How­ev­er, the man­age­ment that imple­ment­ed the liq­uid­i­ty pool con­tract was already in pos­ses­sion of the vast major­i­ty of the liq­uid­i­ty provider tokens for that pool. 20 hours after the sale start­ed, the address that cre­at­ed the group cashed in on its mas­sive stock of tokens, which allowed them to take over almost all the wETH and ANKH in the group.

‘Then the thief moved it through a series of inter­me­di­ate wal­lets. Short­ly after this, the Twit­ter account that had act­ed as the pub­lic face of Anu­bis­DAO went offline and the val­ue of ANKH plum­met­ed to zero, ”the com­pa­ny explained.

Amount of mon­ey stolen in cryp­tocur­ren­cies by rug pulls in 2020 vs. 2021. Source: Chainalysis. 

Token from The Squid Game, another example

Like those men­tioned, there is anoth­er exam­ple, dri­ven by trends. The SQUID token, inspired by the famous Net­flix series “The Squid Game”, Was a clear sam­ple of a rug pulls.

The fact was reg­is­tered by CriptoNoti­cias last Novem­ber. At that time, it was learned that after reach­ing a price of USD 2,856, the asset fell 99.9%, while the page and social net­works of the project were deactivated.

The life­time of this project, which promised games and prizes like the series, was just 6 days.
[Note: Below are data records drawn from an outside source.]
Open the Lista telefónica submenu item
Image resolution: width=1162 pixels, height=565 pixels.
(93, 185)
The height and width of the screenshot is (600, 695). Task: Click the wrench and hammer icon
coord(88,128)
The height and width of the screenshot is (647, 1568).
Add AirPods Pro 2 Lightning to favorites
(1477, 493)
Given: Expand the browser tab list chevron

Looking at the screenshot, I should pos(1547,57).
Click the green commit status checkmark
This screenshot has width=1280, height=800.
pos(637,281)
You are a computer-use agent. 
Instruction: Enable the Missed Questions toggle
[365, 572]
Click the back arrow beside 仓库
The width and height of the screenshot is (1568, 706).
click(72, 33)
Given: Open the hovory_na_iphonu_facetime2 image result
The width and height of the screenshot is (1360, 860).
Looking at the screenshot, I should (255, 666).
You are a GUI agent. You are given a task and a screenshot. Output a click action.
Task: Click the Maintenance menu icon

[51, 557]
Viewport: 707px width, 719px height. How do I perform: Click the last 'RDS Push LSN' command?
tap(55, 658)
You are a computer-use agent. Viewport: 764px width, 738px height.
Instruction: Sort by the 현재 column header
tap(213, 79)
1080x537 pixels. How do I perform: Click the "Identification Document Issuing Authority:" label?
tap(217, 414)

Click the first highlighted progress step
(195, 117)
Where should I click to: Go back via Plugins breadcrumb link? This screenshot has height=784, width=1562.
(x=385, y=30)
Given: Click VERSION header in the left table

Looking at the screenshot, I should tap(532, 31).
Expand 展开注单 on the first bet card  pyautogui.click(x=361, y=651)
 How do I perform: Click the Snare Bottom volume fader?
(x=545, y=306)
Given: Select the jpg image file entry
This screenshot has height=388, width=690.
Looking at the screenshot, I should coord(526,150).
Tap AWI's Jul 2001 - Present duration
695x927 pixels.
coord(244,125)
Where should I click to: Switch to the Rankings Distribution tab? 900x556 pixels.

Accord­ing to some Twit­ter users, the cre­ators of the token would have fled with about $ 2.6 million.

What to do to avoid being victims of Rug Pulls?

For Chainal­y­sis, There are ways to avoid falling vic­tim to these types of scams. They rec­om­mend, ini­tial­ly, “avoid new tokens that do not under­go a code audit.”

A code audit, to clar­i­fy, is the process by which a third-par­ty com­pa­ny ana­lyzes the smart con­tract code behind a new DeFi token or project, and pub­licly con­firms that they do not con­tain mech­a­nisms that allow devel­op­ers to get hold of the assets. investor funds.

Anoth­er method so that investors are not scammed is be care­ful with tokens lack­ing pub­lic infor­ma­tion expect­ed from a legit­i­mate project, such as a web­site or whitepa­per, as well as tokens cre­at­ed by peo­ple who don’t use their real names.

While DeFi is one of the most inno­v­a­tive areas of the cryp­tocur­ren­cy ecosys­tem, where there are great oppor­tu­ni­ties for ear­ly adopters, it is also a con­ducive space for scams to arise.

For that rea­son, explains the firm, “it will be dif­fi­cult for DeFi to con­tin­ue growth if poten­tial new users do not feel they can trust new projects.”

So it’s impor­tant that trust­ed cryp­tocur­ren­cy infor­ma­tion sources, be they influ­encers, media out­lets, or project par­tic­i­pants, help new users under­stand how to spot shady projects to avoid scams.

Chainal­y­sis, blockchain ana­lyt­ics firm.